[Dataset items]
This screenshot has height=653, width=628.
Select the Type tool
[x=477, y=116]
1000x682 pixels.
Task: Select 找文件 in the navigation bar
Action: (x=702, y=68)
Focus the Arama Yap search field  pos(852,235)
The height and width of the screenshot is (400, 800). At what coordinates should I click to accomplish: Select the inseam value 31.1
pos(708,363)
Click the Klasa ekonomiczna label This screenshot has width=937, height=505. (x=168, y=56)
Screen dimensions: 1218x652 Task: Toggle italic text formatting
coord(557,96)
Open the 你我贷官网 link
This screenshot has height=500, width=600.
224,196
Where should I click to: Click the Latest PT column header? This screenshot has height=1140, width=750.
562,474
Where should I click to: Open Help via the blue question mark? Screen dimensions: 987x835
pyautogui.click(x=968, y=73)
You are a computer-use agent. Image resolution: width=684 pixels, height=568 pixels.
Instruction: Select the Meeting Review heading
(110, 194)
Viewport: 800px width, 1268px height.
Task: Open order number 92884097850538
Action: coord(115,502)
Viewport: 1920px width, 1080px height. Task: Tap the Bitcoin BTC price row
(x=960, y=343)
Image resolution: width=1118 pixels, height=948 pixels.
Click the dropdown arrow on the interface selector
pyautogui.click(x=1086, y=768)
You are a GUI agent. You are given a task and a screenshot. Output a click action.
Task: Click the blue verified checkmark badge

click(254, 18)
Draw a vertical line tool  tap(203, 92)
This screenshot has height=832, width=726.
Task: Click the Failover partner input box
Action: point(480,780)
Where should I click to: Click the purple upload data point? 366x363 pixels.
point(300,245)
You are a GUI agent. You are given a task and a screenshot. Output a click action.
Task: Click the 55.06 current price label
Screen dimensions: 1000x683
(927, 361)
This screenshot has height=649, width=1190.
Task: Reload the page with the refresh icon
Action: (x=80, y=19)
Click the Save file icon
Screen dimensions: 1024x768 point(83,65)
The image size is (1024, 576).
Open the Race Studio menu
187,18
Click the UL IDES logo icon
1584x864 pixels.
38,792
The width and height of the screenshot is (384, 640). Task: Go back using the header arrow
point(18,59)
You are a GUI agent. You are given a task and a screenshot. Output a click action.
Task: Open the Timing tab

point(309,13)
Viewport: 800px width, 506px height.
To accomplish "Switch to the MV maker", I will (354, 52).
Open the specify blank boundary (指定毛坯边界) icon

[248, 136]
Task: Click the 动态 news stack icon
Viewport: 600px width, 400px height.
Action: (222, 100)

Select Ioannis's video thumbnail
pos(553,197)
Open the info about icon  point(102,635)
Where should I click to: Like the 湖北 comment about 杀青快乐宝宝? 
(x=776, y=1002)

(Work request): Search the records above for the string "label" and copy each line that holds it.

(Output):
Click the Klasa ekonomiczna label This screenshot has width=937, height=505. (x=168, y=56)
Task: Click the 55.06 current price label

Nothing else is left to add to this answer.